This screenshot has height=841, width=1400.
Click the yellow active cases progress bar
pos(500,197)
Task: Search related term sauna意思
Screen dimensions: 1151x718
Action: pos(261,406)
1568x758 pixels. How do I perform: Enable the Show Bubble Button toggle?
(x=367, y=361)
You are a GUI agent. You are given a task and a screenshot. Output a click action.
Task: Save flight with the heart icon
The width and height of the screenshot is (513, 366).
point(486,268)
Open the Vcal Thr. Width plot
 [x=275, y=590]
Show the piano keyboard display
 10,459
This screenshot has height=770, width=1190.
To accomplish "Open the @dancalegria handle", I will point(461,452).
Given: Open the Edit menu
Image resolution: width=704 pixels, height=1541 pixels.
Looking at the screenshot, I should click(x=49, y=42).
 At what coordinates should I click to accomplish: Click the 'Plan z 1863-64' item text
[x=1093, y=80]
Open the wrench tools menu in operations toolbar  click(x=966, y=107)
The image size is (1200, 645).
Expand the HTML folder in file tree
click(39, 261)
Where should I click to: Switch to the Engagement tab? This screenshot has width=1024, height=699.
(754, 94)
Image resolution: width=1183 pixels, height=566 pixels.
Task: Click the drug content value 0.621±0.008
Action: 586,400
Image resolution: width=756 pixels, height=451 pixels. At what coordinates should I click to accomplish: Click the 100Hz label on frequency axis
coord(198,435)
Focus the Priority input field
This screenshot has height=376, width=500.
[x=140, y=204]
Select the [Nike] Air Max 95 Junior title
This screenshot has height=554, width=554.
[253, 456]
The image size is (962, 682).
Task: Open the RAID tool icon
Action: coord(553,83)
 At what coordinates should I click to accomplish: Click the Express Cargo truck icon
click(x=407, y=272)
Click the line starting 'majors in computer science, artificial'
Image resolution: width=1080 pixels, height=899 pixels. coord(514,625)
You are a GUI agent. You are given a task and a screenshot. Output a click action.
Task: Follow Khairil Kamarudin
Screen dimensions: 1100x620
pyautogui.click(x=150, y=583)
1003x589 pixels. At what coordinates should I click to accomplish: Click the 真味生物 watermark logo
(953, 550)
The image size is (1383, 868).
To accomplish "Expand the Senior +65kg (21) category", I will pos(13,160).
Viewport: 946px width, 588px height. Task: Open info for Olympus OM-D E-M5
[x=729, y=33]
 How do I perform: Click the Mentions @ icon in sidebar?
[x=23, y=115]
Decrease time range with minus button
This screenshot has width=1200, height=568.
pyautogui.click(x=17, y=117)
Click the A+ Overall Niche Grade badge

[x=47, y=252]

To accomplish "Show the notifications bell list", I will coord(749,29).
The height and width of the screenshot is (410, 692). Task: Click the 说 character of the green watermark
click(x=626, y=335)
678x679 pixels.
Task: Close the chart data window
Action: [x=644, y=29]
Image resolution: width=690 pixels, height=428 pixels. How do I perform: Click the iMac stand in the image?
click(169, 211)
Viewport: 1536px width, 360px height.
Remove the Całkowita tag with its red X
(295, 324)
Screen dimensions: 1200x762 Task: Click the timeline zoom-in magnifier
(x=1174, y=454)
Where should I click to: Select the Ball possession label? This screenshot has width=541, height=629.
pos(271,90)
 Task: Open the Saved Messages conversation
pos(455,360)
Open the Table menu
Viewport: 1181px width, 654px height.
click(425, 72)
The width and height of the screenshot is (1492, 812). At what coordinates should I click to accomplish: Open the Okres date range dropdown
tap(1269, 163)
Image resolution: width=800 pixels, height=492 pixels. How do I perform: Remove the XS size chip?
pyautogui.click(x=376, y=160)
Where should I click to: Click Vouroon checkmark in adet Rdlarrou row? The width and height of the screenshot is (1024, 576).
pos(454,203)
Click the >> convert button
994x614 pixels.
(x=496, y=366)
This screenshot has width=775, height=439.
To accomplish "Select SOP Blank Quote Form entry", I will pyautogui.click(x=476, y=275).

________________

### DIRECTIONS FOR THIS TASK
The listing above should be transcribed in full, exactly as written.

### ANSWER BELOW
This screenshot has height=841, width=1400.
Click the yellow active cases progress bar
pos(500,197)
Task: Search related term sauna意思
Screen dimensions: 1151x718
Action: pos(261,406)
1568x758 pixels. How do I perform: Enable the Show Bubble Button toggle?
(x=367, y=361)
You are a GUI agent. You are given a task and a screenshot. Output a click action.
Task: Save flight with the heart icon
The width and height of the screenshot is (513, 366).
point(486,268)
Open the Vcal Thr. Width plot
 [x=275, y=590]
Show the piano keyboard display
 10,459
This screenshot has height=770, width=1190.
To accomplish "Open the @dancalegria handle", I will point(461,452).
Given: Open the Edit menu
Image resolution: width=704 pixels, height=1541 pixels.
Looking at the screenshot, I should click(x=49, y=42).
 At what coordinates should I click to accomplish: Click the 'Plan z 1863-64' item text
[x=1093, y=80]
Open the wrench tools menu in operations toolbar  click(x=966, y=107)
The image size is (1200, 645).
Expand the HTML folder in file tree
click(39, 261)
Where should I click to: Switch to the Engagement tab? This screenshot has width=1024, height=699.
(754, 94)
Image resolution: width=1183 pixels, height=566 pixels.
Task: Click the drug content value 0.621±0.008
Action: 586,400
Image resolution: width=756 pixels, height=451 pixels. At what coordinates should I click to accomplish: Click the 100Hz label on frequency axis
coord(198,435)
Focus the Priority input field
This screenshot has height=376, width=500.
[x=140, y=204]
Select the [Nike] Air Max 95 Junior title
This screenshot has height=554, width=554.
[253, 456]
The image size is (962, 682).
Task: Open the RAID tool icon
Action: coord(553,83)
 At what coordinates should I click to accomplish: Click the Express Cargo truck icon
click(x=407, y=272)
Click the line starting 'majors in computer science, artificial'
Image resolution: width=1080 pixels, height=899 pixels. coord(514,625)
You are a GUI agent. You are given a task and a screenshot. Output a click action.
Task: Follow Khairil Kamarudin
Screen dimensions: 1100x620
pyautogui.click(x=150, y=583)
1003x589 pixels. At what coordinates should I click to accomplish: Click the 真味生物 watermark logo
(953, 550)
The image size is (1383, 868).
To accomplish "Expand the Senior +65kg (21) category", I will pos(13,160).
Viewport: 946px width, 588px height. Task: Open info for Olympus OM-D E-M5
[x=729, y=33]
 How do I perform: Click the Mentions @ icon in sidebar?
[x=23, y=115]
Decrease time range with minus button
This screenshot has width=1200, height=568.
pyautogui.click(x=17, y=117)
Click the A+ Overall Niche Grade badge

[x=47, y=252]

To accomplish "Show the notifications bell list", I will coord(749,29).
The height and width of the screenshot is (410, 692). Task: Click the 说 character of the green watermark
click(x=626, y=335)
678x679 pixels.
Task: Close the chart data window
Action: [x=644, y=29]
Image resolution: width=690 pixels, height=428 pixels. How do I perform: Click the iMac stand in the image?
click(169, 211)
Viewport: 1536px width, 360px height.
Remove the Całkowita tag with its red X
(295, 324)
Screen dimensions: 1200x762 Task: Click the timeline zoom-in magnifier
(x=1174, y=454)
Where should I click to: Select the Ball possession label? This screenshot has width=541, height=629.
pos(271,90)
 Task: Open the Saved Messages conversation
pos(455,360)
Open the Table menu
Viewport: 1181px width, 654px height.
click(425, 72)
The width and height of the screenshot is (1492, 812). At what coordinates should I click to accomplish: Open the Okres date range dropdown
tap(1269, 163)
Image resolution: width=800 pixels, height=492 pixels. How do I perform: Remove the XS size chip?
pyautogui.click(x=376, y=160)
Where should I click to: Click Vouroon checkmark in adet Rdlarrou row? The width and height of the screenshot is (1024, 576).
pos(454,203)
Click the >> convert button
994x614 pixels.
(x=496, y=366)
This screenshot has width=775, height=439.
To accomplish "Select SOP Blank Quote Form entry", I will pyautogui.click(x=476, y=275).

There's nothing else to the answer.